Football: 'Dreadful' Mexico risk missing World Cup

Landon Donovan #10 of the United States Men's National Team and Jermaine Jones #13 of the United States Men's National Team defend against Giovani dos Santos #10 of the Mexico Men's National Team in the first half at Columbus Crew Stadium on Sept 10,
Landon Donovan #10 of the United States Men's National Team and Jermaine Jones #13 of the United States Men's National Team defend against Giovani dos Santos #10 of the Mexico Men's National Team in the first half at Columbus Crew Stadium on Sept 10, 2013 in Columbus, Ohio. Mexican newspapers had little love for their national football team on Wednesday as "El Tri" faced the humiliating prospect of missing the World Cup finals for the first time in 24 years. -- PHOTO: AFP

MEXICO CITY (AFP) - Mexican newspapers had little love for their national football team on Wednesday as "El Tri" faced the humiliating prospect of missing the World Cup finals for the first time in 24 years.

Mexico have featured in 14 of the 19 previous World Cups and have not missed a tournament since being banned from the 1990 finals in Italy.

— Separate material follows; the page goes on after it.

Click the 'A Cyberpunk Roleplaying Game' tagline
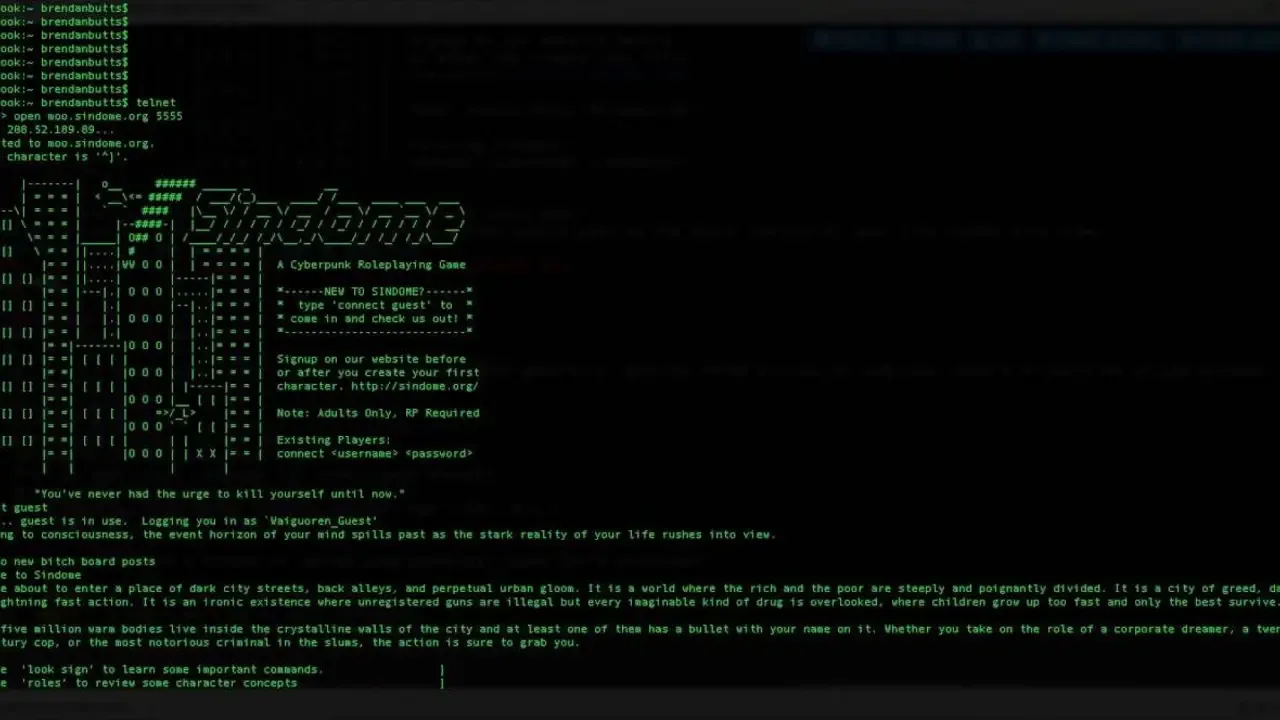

However, after losing 2-0 to the United States in Columbus, Ohio, on Tuesday they sit in fifth place in the six-team CONCACAF regional group.

With only the top three qualifying for the finals in Brazil, and the fourth-placed team advancing to a play-off against New Zealand, Mexico will be out unless they can reverse their fortunes in the final two qualifiers.

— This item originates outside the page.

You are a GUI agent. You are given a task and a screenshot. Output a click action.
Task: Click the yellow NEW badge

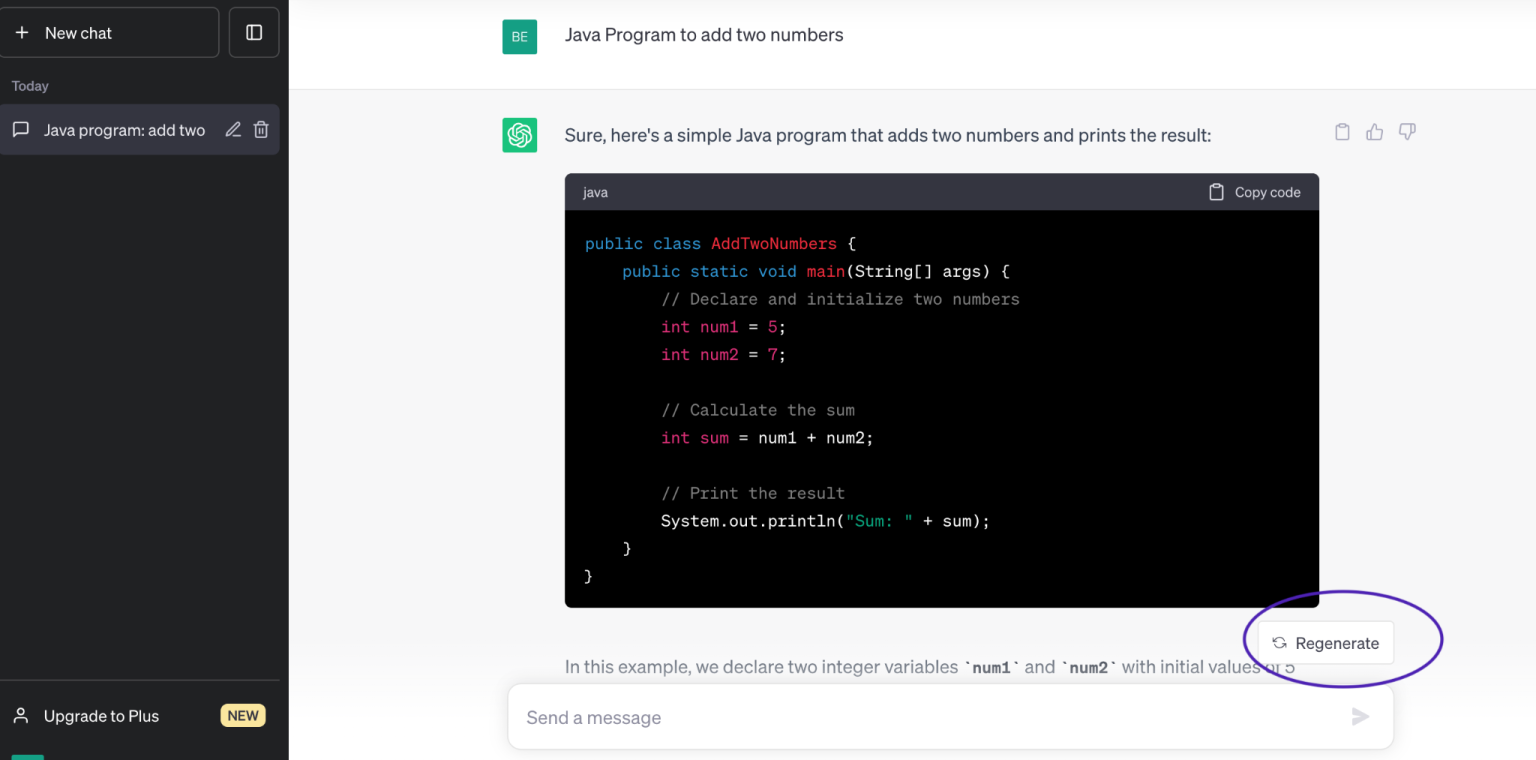tap(242, 715)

"TRItanic" was the headline in Excelsior newspaper while the Cancha sports pages said the team now need a "miracle" to book their ticket to Brazil.

Meanwhile, the sports daily Record bemoaned the team's "dreadful" showing in Ohio.

"The prestige of Mexican football breaks into pieces and the dream of going to the World Cup hangs by a thread," warned Record.

The United States lead the six-team group by a point from Costa Rica, with both nations already having qualified for the finals.

At the moment, the third direct qualifying spot belongs to Honduras, who have 11 points. Panama are fourth with eight points, level with Mexico but ahead thanks to a better goal difference.

In crisis mode, Mexico could be set to appoint their third coach in four days on Wednesday.

The Mexican football federation fired Jose Manuel "Chepo" de la Torre on Saturday, one day after his side's humiliating defeat to Honduras in Mexico City's Azteca stadium.

He was replaced by Luis Fernando Tena, who coached the team that won the gold medal at the 2012 London Olympics, and the interim manager said after the loss to the United States that his future would be discussed on Wednesday.

In a section containing unfancied nations such as Panama and Jamaica, Mexico were widely expected to cruise to Brazil in 2014, especially with a team featuring stars like Javier "Chicharito" Hernandez of Manchester United, Giovani dos Santos of Villareal, Andres Guardado of Valencia.

But Mexico have only won one of their eight qualifiers to date, drawing five.

They now face a win-or-bust game against Panama at the Azteca on October 11 before a final showdown in Costa Rica on Oct 15.

Mexico last missed a World Cup finals in 1990 when the federation was banned from international competitions after using over-aged players in an under-20 championship.